Just how much coal do we have in the ground?

15th October 2010 By: Saliem Fakir

Propaganda has it that South Africa has enough coal to fire our power plants for 200 years or until alternatives that can compete with coal come onto the market. But we may not have enough coal to last that long.

It all depends on how one estimates the country’s resources and reserves. Work by geologist Chris Hartnady, who recently published his findings in the SA Journal of Science, suggests that coal production will peak by 2020 and that the country’s coal reserves, will, at best, last another 60 to 70 years. This is important because not knowing how much coal is left and how much can be used – in other words, relying on poorly updated coal data – put us in a hole we cannot get out of.

Besides, global demand for the resource is surging to such levels that resources available in China and India that cannot be exploited economically have led to a situation whereby it is cheaper to import coal, especially in parts of these countries where coal is most needed. In both countries, the coal deposits are in the north, while the demand is in the south. It is cheaper to truck coal from the coast – where it is shipped from Indonesia, Australia and South Africa – than to get it from the north.

South Africa is a major source of coal for these two countries, whose voracious appetite for resources could jeopardise our ability to meet our own coal needs and can trip up our false sense of security.

Merely saying that there is coal in the ground does not mean that it is available for use. The oft-quoted two centuries or more of coal supply can be trotted out blithely. On the surface, this may seem an exciting prospect, but, if one looks deeper, one will find that the situation becomes much more complicated.

Resource estimates can vary as a result of the accuracy of the assumptions. There is also a difference between a resource estimate and a reserve – the reserve is the important figure because it is the quantity that is technically and economically feasible to extract.

There are also different types of coal containing varying quantities of carbon and impurities. Coal types vary from low-grade lignite and subbituminous coal to bituminous coal and the really hard and good stuff, like anthracite.

The good stuff, which has a high carbon content and small quantities of impurities, is used as coking coal in smelters.

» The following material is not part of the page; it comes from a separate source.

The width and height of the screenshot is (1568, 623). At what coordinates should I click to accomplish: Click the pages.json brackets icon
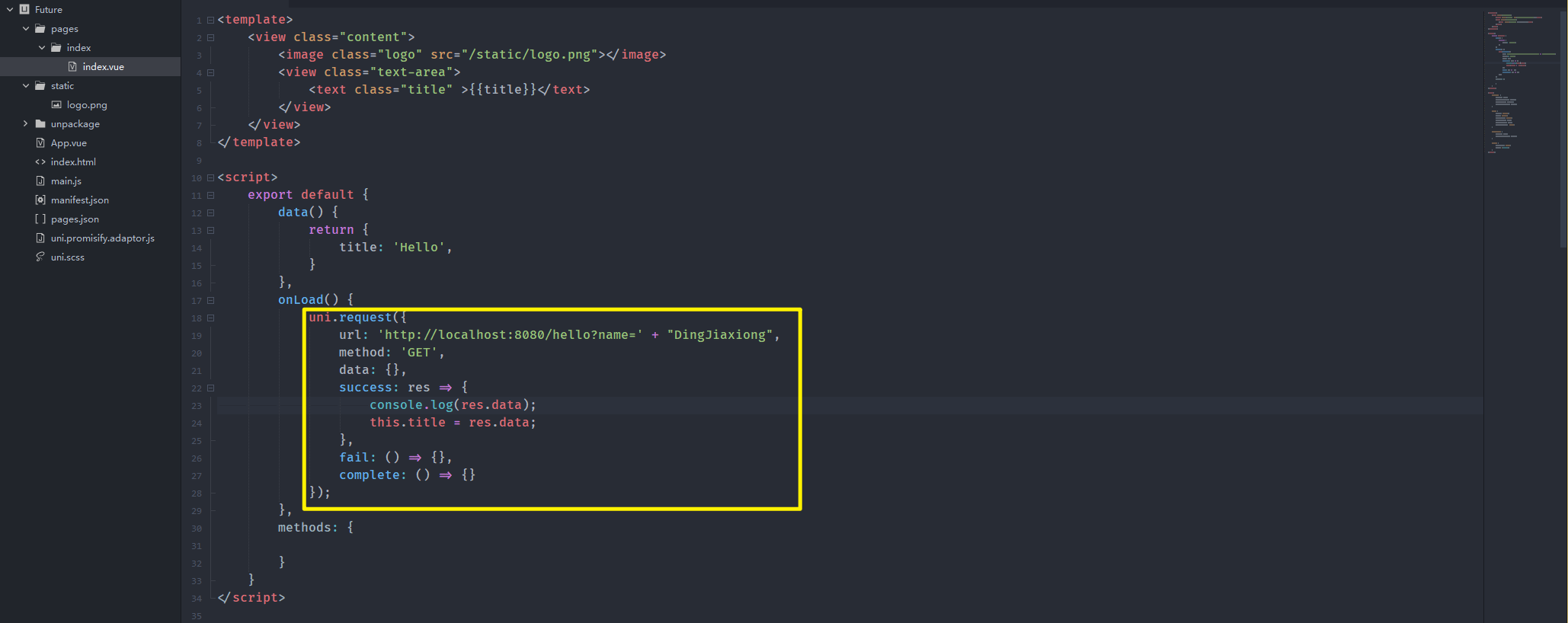(40, 219)
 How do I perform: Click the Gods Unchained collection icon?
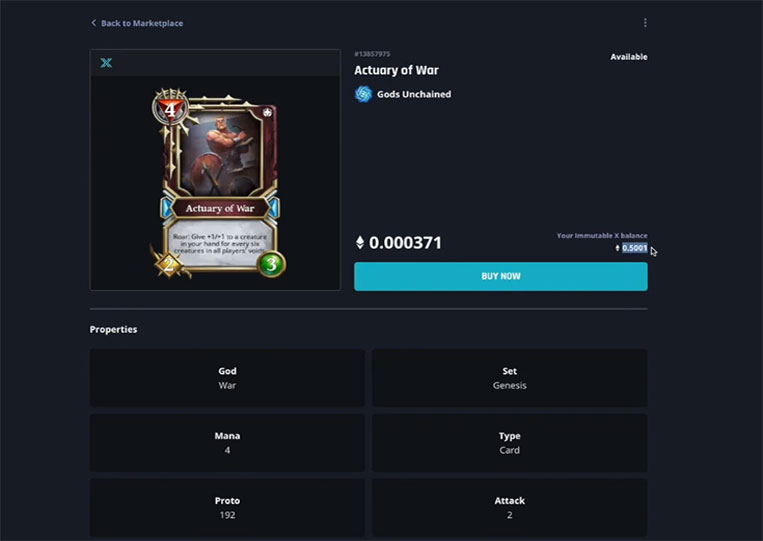point(363,94)
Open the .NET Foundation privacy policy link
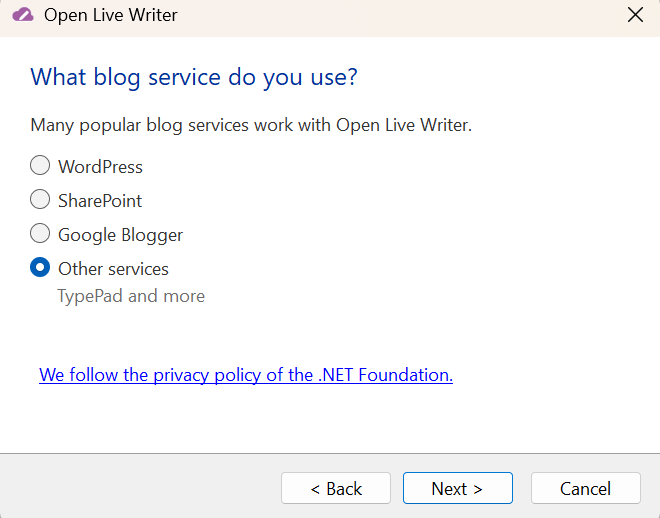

Usually, the best seams of coal that are cheaper to extract are mined out sooner, while the more difficult and deeper deposits only become economical to exploit with improvements in technology and market prices.

But companies or countries that have access to coal resources often overestimate – rather than underestimate – the resources to encourage more subsidies for the sector and continued investor interest in the coal industry.

More importantly, in South Africa, the presumption of large and cheap supply reinforces the coal value chain and the need for more coal-fired power stations. In South Africa, the best coal is exported and is fast running out, and the bad stuff, with a high sulphur content and other impurities, is used for electricity generation.

This lowers the general capacity factors that can be extracted out of coal-fired power stations, not to speak of the extra expense to get rid of all the foul air and volatiles that come with dirty coal. The word ‘cheap’ must be treated with circumspection. South Africa has used most of its good coal. Sure, there are more deposits, but they are of a low quality. The remaining stuff is found in the Waterberg area, close to Botswana, and good rail and road infrastructure is required to haul the coal to markets – the coal is far away from where it is most needed.

Besides, the processing method has to be different to that used for the Mpumalanga coal – a lot more water will be needed to wash this dirty new coal.

Significant investment in infrastructure will be required before we start exploiting the new coal deposits. It is understood that most of these deposits are on much smaller parcels of land, reducing the economies of scale that mining companies enjoyed in older mines. The cost of extraction is expected to go up. International export markets are becoming more lucrative, encouraging expansion of mining.

But this expansion will also have to be sustained by the local use of coal because any further exports will be constrained by inefficiency in rail transport – not all the coal that can be mined can get to the ports in time, despite port capacity at Richards Bay having expanded from 70-million tons to 90-million tons.